(a) Let $x\in H\cap H^g$, where $g=hn$, $h\in H$, $n\in N$, $n\neq 1$. Then there exists $y\in H$ such that $x=g^{-1}yg = n^{-1}(h^{-1}yh)n$. Since $h^{-1}yh\in H$, it suffices to consider the case of $g\in N$. So we set $g=n$.
(The intuition is that we want to go to some expression like $x^{-1}nx = n$, because this will force $x=1$ given our assumption.
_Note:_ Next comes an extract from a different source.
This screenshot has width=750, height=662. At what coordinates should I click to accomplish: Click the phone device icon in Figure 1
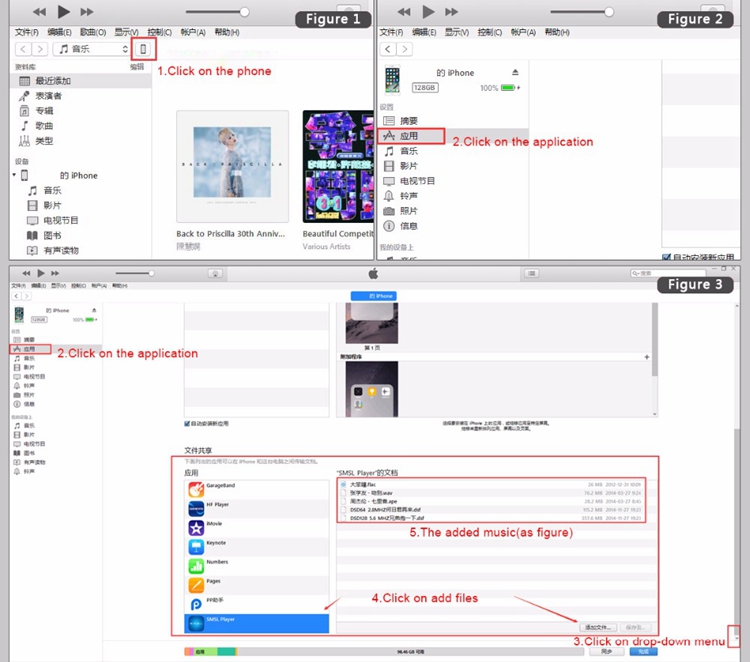pyautogui.click(x=144, y=49)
The rest of the computations are done to try to get that.)
Thus, we want to show that if $n\in N$, then $H\cap H^n=\{1\}$. If $ x= n^{-1}yn$, then $nx = yn$, so $x^{-1}nx = (x^{-1}y)n$. However, since $N$ is normal, $x^{-1}nx\in N$, so $x^{-1}y\in N$. Since $x,y\in H$, then $x^{-1}y=1$, hence $x=y$. Thus, $x=n^{-1}xn$.
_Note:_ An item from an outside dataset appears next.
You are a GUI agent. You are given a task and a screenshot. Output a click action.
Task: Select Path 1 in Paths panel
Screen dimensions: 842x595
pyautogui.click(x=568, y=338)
But this in turn means $x^{-1}nx = n$. Since no nonidentity element of $H$ fixes any nonidentity element of $N$, and $n\neq 1$, then $x=1$. Thus, $H\cap H^n=\{1\}$, and by the argument above we conclude that $H\cap H^g=\{1\}$ for any $g\in G-H$, as claimed.
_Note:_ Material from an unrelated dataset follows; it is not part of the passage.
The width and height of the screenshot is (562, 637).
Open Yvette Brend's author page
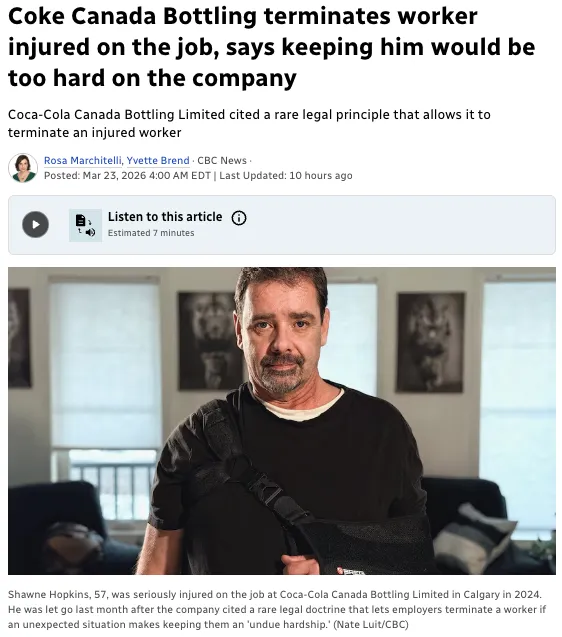(158, 160)
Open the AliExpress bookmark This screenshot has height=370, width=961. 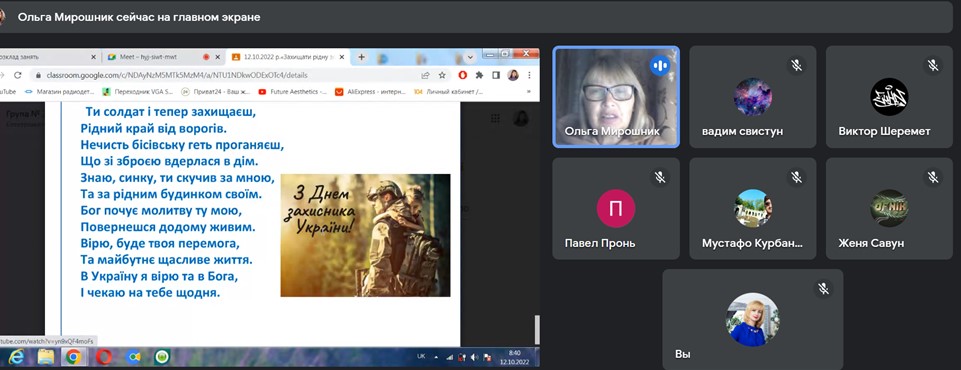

(b) Added: The fact that this is restricted to finite groups should suggest that you are looking for a counting argument: that is, that you want to show that the number of elements on the right hand side is equal to the number of elements on the left hand side, rather than trying to prove set equality by double inclusion.
Note that H^g=H^{g'} if and only if gg'^{-1}\in N_G(H); by (a), $N_G(H)=H$, so we can take the union over a set of coset representatives of $H$ in $G$; $N$ works nicely as such a set. Again using (a) we have then that: $\begin{align*} \left| N \cup \bigcup_{g\in G}H^g\right| &= \left| N \cup \bigcup_{n\in N}H^n\right|\\ &= |N| + |N|(|H|-1)\\ &= |N| + |N||H|-|N|\\ &= |N||H|\\ &=|G|, \end{align*}$ and we are done.